Saturday, June 15, 2013

3 patient engagement lessons

June 12, 2013 | Anthony Brino, Associate Editor


Patient engagement is a term Jan Oldenburg, Aetna’s VP of patient and provider engagement in accountable care, didn’t first hear until 2009. But she remembers the concept gradually coming to the fore in the mid-1990s and the early 2000s, as her former employer, Kaiser Permanente, launched a personal health record, and as the importance of active chronic disease management became more apparent.
Fast-forward to 2009, and the HITECH Act-created 17 Beacon Communities set out to experiment with digital health tools and patient engagement in a variety of urban and rural settings, focusing on patients with co-morbidities.
With those experiments wrapping up after three years, the Office of the National Coordinator and the providers and health organizations that worked in those communities have a fair understanding of what can work, and what might not, for using a patient engagement as a route to better care and lower costs. Clinicians and program mangers from two of those Beacons and the ONC shared lessons-learned at the HIMSS Government Health IT Conference.
Bring the right technology to the right patients – and docs
Nancy Maloney, a clinical operations manager with the Western New York Beacon Community, worked with a 40-organization team that was trying to coordinate care for patients in some of the poorest areas of the country, in the eight counties around greater Buffalo. Although the Beacon had some notable successes, such as with nutrition programs, a web-based medication adherence program ended up not working out.
“We started a medication adherence program that we thought was fabulous: web-based, written at a fifth grade level, videos for how to use a glucometer,” Maloney said.
Many of the patients, though, were not computer literate, not confident using the web or didn’t have adequate access. Another problem the Beacon encountered, Maloney said, was with doctors. The web-based medication service wasn’t accessible from EHRs, so physicians would have to use a separate web app for patient medication instructions – another step in the work flow that, however minimal, created extra tasks for already time-strained doctors.
Likewise in rural central Pennsylvania’s Keystone Beacon Community, Geisinger Health System community engagement manager Teresa Younkin ran into the limits of consumer health technology.
Younkin and Geisiner went to health fairs with laptops and wireless cards to try to help show mostly senior patients how to find reputable health information on the internet. “We couldn’t get anybody to touch it,” Younkin said.
“If I come to you with some kind of IT tool, I cannot dictate to you how it’s going to work in your community.”
Use ‘beer and pretzel language’
“Patient-centered outcomes.” “Patient engagement.” “Population health.” What do those terms mean to the typical Beacon Community patient or the typical American patient – say, someone with multiple chronic conditions, like diabetes, asthma and heart disease?
Not much necessarily.
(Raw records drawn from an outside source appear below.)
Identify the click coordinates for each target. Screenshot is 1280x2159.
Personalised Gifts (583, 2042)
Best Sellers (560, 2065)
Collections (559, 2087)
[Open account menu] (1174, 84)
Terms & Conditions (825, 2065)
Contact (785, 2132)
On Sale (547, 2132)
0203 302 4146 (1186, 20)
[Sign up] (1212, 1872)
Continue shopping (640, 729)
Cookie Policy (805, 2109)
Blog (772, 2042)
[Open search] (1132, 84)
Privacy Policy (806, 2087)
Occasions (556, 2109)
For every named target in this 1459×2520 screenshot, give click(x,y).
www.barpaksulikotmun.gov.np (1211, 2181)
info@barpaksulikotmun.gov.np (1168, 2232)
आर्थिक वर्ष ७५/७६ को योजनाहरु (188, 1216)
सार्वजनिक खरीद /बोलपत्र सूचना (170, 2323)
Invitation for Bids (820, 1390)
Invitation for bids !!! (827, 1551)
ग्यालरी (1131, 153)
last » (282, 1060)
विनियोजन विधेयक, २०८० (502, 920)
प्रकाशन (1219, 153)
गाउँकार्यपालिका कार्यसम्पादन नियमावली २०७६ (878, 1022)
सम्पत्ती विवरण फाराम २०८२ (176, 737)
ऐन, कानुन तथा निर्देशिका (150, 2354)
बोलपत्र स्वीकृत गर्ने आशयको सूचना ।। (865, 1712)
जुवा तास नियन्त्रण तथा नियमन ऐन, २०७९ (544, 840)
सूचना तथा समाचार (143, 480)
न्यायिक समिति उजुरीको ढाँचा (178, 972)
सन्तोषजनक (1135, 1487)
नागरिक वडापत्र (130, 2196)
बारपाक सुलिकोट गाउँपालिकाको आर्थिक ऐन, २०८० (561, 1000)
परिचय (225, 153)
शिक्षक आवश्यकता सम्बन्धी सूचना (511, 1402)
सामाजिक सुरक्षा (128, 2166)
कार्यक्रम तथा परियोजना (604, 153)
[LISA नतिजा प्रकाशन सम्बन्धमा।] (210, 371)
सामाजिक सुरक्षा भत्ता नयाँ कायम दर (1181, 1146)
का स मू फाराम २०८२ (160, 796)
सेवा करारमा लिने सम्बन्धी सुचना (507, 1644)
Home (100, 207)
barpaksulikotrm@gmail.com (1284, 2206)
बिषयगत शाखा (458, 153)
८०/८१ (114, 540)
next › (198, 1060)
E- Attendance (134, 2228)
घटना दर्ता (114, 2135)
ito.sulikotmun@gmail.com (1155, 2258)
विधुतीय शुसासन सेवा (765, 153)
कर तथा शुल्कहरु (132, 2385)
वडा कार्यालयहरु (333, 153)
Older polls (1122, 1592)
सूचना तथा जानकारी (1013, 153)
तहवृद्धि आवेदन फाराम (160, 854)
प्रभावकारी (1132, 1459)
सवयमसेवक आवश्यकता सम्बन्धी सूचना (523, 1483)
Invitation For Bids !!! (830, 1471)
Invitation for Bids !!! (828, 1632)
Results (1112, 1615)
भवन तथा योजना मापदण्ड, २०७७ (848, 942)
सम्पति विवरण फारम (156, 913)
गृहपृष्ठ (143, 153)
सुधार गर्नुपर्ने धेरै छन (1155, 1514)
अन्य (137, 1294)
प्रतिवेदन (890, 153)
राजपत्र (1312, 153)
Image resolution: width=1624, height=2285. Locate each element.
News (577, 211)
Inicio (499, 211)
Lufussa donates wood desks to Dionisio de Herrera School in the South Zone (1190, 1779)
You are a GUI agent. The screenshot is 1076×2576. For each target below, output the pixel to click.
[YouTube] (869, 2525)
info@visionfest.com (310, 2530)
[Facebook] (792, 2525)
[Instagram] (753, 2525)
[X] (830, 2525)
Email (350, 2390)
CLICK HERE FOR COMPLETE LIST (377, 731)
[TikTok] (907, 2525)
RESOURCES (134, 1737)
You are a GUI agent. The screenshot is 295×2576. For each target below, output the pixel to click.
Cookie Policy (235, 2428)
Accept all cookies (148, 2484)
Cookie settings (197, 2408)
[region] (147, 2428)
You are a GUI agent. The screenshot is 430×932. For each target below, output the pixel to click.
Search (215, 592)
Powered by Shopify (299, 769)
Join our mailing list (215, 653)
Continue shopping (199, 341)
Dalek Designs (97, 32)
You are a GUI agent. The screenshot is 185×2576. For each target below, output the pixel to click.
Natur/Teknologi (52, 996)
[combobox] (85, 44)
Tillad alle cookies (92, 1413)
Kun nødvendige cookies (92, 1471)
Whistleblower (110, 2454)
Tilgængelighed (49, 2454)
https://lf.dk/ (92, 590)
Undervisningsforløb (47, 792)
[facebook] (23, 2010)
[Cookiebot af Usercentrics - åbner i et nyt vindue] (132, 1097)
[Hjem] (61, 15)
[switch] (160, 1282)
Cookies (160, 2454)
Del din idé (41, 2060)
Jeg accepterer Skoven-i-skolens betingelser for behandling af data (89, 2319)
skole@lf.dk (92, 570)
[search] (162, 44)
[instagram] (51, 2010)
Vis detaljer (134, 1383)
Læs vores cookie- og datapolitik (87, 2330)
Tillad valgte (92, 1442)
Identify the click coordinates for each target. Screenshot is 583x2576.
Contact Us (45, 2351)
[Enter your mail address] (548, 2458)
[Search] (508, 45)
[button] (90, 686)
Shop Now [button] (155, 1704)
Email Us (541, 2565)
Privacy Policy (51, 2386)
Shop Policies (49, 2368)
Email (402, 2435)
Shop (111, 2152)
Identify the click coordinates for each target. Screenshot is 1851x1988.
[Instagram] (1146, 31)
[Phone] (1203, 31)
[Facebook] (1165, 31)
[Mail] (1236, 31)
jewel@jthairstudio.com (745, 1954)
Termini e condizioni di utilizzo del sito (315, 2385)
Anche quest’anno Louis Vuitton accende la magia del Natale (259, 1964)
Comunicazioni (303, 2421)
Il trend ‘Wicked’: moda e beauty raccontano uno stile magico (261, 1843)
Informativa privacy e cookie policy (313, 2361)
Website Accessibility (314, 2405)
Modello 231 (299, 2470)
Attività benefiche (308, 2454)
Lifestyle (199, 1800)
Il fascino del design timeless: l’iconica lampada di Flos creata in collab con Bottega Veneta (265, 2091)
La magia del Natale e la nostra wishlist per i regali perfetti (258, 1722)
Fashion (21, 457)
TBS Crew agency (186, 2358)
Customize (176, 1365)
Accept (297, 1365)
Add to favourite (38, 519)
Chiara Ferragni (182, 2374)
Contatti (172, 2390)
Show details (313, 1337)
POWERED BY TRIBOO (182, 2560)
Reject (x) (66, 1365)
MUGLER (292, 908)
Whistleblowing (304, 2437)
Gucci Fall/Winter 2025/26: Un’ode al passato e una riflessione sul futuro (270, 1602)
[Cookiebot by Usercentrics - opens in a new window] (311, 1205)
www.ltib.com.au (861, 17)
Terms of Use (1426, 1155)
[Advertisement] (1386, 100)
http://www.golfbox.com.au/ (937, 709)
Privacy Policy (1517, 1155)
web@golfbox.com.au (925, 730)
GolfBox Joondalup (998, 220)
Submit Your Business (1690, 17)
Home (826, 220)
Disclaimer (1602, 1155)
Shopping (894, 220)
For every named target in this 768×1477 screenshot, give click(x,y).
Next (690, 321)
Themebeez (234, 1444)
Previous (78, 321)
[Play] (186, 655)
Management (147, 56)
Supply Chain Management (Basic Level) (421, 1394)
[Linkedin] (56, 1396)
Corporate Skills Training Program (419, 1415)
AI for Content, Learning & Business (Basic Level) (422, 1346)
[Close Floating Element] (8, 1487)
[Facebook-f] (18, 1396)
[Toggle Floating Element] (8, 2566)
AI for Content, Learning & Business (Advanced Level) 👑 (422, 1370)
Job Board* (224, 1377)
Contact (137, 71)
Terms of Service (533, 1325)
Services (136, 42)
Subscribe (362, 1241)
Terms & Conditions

And possibly the word population may actually trigger fears of rationing or bring to mind an elitist bureaucracy, because patients want to be treated as individuals, as Aetna’s Oldenburg said.
Geisinger and the Keystone Beacon Community, learned firsthand the importance of clinicians – doctors or nurses – having conversations with patients about chronic disease management, and doing so in “beer and pretzel language,” said Younkin.
One huge for opportunity in patient engagement is for clinicians – and also community organizations partnering with providers – to explain things like nutrition, metabolism and exercise and counsel patients on their habits.
In this and other cases, Younkin said, the phone call – midway between email and in-person visits – may be preferable for some patients, especially those who may be more comfortable talking frankly over the phone as opposed to in-person.
Clinicians entering the realm of health coach may be huge challenge, too, particularly for patients that may never have learned basic nutrition science. But if the nation is going to curb the diabetes epidemic, providers are going to have to contribute to health education and engagement. (And as Aetna’s Oldenburg noted, some are already doing this, such as by hosting farmers markets and healthy cooking demonstrations.)
For HIE authorization, avoid registration overload
A key foundation of accountable care (and care coordination in general) is information exchange, which under HIPAA requires patient consent.
Health systems and HIEs have experimented with opt-in or opt-out consents – framing the choice as either being able to sign up or being automatically signed up unless otherwise opting out. But one variable that may not have been widely considered is how and when the consent is offered.
Doreen Salek, director of case management at the Keystone Beacon Community and an RN at Geisinger, ended up testing a few methods of obtaining consent. She found that universal authorizations at registration, selling the form and cold calling didn’t work.